Pass over the head, putting it into the tube end hole and the other arm through the other snipped hole.

Pic of done

Method 2: This idea came from Lorraine, Garrett’s mom. It is the super dooper keep those armpits under control method. I love it and have adopted it. It also keeps the stretch tube gauze away form the neck when you need it away, because it makes a v-neck tee shirt. Take two pieces of the torso tube gauze and about 5 or 6 inched down one side make a snip.

Pic of snip

Take the first and gather it all up with the short side of the cut towards you.

Pic of putting it on

Slip it over the arm putting head

Pic of slipping over head

and the opposite arm through the hole

Pic of putting over arm

and pull it down the body. Do the same on the other side.


Pic of one side done (with colored gauze so it is more easily seen) and finished

Method 3: This is for those times when you need to really keep dressings on the neck. Using method one, make your side cuts much further down. When you put it on, it will form a turtleneck.

Pic of turtleneck

Thank you Cristina.

Method 4: I devised this method because, while the way the armpits in method 2 were protected was great, it leaves a deep vee in the center chest and back where the bandages were not protected and kept under control. Take a piece of tube gauze, about body size and about 15 inches long. On one side cut a 2-3″ slit.

Pic of snips on stretch gauze

On the other, cut a 4″ or so slit. With the short slit up, pull the tube gauze over the head, with the head going through both cut holes. Put an arm thru the long slit.

Pic of putting it on

Then into the “sleeve”. Put the other arm into bottom hole and out the other “sleeve”. Now you have a crop top with sleeves.

Pic of arms done

If you finish this with a method #1 sleeveless top it will cover everything well.

Pic all done

Here’s some pics of Armpit bandages made of soft cloth:

and what they look when they are on:

They slide on like this (top) and tie up like this… (bottom)

This is a personal video of the late and beloved Sheri wrapping the armpits and torso of a child with EB (Epidermolysis Bullosa) taped at Stanford in January 1998. There is a lot of chatter back and forth, some of which is not clear as there are some children crying etc on the background (including my Nicky, 14 months old at the time) but it’s still a useful video that might help some.

Wrapping Hands & Arms The ABC Way

By Sheri Coil – with  the assistance of Brandi

The following is the way we wrap the hands (and arms while we are so near) to reduce the mittening deformity that RDEB causes.
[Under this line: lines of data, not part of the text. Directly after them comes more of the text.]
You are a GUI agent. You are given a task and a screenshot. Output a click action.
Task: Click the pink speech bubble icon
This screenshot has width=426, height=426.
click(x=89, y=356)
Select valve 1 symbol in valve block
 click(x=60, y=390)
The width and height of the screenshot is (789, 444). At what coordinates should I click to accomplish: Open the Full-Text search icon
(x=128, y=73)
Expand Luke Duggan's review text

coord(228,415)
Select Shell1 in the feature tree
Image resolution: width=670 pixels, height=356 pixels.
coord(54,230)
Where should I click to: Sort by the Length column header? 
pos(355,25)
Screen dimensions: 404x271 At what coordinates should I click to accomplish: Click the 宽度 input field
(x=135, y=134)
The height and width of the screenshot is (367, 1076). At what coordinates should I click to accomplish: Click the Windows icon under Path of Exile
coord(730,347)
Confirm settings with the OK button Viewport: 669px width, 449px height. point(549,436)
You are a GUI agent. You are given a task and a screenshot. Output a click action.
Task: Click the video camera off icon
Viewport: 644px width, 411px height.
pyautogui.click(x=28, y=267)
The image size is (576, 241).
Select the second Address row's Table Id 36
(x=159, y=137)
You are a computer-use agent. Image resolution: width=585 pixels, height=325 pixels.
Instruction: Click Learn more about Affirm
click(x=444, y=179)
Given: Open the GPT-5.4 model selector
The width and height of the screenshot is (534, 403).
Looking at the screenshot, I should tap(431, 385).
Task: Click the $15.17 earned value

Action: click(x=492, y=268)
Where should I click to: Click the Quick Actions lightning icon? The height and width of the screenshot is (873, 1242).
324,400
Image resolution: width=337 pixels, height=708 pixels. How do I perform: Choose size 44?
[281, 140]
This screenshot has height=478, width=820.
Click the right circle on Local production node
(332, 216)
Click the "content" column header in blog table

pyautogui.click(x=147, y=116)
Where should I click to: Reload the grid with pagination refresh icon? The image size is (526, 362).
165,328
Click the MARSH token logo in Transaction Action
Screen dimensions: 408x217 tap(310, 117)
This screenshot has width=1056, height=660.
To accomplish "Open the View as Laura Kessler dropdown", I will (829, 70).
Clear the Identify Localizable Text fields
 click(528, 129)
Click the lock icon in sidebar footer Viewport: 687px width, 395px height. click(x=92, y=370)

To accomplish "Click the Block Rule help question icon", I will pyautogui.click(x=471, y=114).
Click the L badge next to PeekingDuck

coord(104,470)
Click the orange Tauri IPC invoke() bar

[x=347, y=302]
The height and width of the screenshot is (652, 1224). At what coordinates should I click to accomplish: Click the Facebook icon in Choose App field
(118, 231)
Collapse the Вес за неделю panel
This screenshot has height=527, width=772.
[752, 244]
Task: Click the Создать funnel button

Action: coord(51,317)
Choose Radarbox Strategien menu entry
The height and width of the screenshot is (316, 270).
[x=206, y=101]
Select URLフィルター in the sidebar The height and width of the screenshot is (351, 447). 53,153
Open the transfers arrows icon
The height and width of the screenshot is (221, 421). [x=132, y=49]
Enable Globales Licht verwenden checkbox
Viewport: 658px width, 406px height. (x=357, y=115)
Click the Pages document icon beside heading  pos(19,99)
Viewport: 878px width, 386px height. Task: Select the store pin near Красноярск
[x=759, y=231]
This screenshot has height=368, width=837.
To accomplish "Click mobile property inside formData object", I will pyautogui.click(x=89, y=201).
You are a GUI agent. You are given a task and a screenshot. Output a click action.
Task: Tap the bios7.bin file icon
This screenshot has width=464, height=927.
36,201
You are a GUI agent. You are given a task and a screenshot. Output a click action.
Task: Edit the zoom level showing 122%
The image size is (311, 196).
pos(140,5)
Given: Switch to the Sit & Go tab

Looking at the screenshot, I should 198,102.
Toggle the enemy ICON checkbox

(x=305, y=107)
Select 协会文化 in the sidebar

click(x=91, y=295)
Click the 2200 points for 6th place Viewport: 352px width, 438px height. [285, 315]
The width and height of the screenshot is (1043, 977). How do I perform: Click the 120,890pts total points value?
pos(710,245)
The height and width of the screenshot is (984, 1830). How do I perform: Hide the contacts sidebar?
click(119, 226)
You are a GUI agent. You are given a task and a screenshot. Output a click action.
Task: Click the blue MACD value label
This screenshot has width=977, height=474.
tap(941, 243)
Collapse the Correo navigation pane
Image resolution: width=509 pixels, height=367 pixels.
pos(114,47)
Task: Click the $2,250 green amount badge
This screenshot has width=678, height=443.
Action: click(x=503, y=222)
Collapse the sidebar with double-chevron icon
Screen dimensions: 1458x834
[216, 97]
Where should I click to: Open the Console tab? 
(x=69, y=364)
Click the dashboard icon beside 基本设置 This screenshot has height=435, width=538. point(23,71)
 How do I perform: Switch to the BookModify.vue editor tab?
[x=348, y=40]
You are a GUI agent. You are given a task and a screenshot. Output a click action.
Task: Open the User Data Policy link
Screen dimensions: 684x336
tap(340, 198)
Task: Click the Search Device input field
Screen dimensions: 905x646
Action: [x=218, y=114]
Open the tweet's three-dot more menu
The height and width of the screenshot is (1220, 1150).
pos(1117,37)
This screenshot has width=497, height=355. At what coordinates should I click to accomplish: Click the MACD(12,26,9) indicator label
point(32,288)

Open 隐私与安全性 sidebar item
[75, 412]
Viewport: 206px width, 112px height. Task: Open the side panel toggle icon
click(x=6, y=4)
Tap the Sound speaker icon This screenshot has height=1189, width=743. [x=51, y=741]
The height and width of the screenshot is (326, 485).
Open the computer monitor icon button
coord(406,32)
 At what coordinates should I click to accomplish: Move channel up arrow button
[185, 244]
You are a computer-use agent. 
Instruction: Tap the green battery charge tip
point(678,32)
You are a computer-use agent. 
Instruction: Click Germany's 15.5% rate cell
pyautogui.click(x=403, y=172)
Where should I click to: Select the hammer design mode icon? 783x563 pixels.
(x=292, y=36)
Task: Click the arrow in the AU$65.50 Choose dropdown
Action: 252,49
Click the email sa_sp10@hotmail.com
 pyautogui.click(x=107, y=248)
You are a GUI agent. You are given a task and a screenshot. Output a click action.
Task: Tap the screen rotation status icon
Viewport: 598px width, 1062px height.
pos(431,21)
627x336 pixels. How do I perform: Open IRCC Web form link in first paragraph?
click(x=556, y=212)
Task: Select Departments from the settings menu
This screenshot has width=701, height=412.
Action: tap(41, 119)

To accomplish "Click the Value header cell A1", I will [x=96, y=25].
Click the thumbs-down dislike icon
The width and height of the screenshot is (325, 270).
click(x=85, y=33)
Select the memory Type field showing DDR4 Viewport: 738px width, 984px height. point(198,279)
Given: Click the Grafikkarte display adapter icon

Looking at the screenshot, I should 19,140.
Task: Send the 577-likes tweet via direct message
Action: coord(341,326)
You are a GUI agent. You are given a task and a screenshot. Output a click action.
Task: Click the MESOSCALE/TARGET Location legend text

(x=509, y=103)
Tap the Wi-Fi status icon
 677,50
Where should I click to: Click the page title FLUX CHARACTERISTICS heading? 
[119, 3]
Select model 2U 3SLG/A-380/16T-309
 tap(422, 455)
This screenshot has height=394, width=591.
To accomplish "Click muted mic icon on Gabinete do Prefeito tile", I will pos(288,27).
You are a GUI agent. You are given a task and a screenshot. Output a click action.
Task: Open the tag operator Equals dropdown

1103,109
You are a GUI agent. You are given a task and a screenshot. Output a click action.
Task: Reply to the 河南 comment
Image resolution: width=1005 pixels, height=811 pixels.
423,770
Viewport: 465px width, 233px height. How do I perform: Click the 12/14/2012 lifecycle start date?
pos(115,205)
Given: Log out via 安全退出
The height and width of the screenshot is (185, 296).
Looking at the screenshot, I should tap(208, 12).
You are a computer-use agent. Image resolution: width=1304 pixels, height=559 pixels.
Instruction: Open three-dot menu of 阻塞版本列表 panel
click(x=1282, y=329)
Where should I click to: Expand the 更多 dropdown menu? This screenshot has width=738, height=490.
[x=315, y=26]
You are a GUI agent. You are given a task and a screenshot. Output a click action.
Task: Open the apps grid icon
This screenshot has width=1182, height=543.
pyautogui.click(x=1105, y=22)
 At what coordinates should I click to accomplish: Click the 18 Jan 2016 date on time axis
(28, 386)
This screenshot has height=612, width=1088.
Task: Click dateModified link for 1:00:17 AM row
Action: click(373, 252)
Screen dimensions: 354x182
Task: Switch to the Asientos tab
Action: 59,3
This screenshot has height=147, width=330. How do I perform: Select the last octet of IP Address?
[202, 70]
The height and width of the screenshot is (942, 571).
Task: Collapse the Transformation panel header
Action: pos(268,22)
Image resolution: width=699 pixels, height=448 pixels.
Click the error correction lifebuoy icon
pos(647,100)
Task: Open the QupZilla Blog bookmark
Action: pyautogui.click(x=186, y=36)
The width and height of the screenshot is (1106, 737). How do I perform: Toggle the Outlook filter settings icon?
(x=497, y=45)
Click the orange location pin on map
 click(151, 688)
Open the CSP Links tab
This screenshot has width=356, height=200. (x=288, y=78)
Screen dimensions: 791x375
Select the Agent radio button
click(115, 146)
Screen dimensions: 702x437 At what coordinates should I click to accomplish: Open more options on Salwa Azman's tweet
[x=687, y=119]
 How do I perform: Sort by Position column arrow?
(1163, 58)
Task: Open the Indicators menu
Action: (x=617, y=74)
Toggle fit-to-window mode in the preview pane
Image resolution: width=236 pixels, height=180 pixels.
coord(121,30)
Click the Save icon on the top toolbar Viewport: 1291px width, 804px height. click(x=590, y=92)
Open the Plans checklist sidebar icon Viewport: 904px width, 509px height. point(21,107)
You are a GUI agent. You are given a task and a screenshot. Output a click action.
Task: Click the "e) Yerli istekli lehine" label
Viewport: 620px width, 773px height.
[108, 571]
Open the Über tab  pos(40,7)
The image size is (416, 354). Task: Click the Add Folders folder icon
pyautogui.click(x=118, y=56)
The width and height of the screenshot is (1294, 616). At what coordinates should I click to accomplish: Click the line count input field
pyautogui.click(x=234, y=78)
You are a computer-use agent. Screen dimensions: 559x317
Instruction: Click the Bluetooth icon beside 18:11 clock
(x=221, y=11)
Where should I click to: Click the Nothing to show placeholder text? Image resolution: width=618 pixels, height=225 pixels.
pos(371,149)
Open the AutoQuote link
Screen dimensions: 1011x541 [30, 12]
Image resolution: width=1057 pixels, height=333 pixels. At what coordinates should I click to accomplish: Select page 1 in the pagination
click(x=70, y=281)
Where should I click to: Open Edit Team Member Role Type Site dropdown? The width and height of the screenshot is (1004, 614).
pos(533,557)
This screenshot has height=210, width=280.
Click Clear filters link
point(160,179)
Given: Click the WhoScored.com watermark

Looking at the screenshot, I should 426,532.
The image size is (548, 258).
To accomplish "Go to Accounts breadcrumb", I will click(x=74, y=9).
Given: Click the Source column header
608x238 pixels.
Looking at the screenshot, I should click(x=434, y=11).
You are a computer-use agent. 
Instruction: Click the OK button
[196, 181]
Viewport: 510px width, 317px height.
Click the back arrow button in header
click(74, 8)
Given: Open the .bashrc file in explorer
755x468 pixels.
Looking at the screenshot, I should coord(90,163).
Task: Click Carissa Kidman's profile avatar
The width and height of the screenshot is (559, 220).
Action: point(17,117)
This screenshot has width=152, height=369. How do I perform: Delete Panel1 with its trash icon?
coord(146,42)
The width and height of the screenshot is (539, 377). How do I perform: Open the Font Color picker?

After cleansing and debriding I use a lot of Alwyn cream or what ever else I have used before it came along.  The open wound or skinless areas get Mepital first, then Vaseline gauze.

We have had excellent luck with the Mepital preventing sticking bandages. The oozy serum stuff can drain right through it to be absorbed by outer gauze.  And the creams and ointments can get back to the wounds.  The  Vaseline puts up a further barrier to sticking.

The gauze starts on the top of the hand.  I use Kendall conform 1″.  You can see the Mepital under the Vaseline gauze.  Please note that the wounds on this arm are all self inflicted from scratching. The areas she doesn’t scratch are very clean.  I used this area to demo on because it needs the works as far as under gauzes

The gauze then goes around the thumb a couple of times, until it is wrapped and then  around the hand, over the top and around the first finger,  around it til wrapped, and around the hand to the next finger…..

After the fingers are wrapped, I go around the hand and come up through each web space.   Two going around the first way and then  an extra half wrap around the wrist to make the last one cross over the first two.  Clear as mud, huh?  Ggg

Then I wrap a two inch Kendall  Conform bandage over the wrist, around the hand one loop and then through the thumb space and on around the arm on up Coming back down the arm, I pad the armpit, elbow and anywhere bad and roll the bandage right over it.  I use Kerlix for that padding, cut to what I need.  I just roll the bandage on.

No pulling, but not loose.  It just needs to support the skin, not cut off circulation or cause mis-shaping over time.

I  use tube gauze over everything.  I do not like to use tape at all.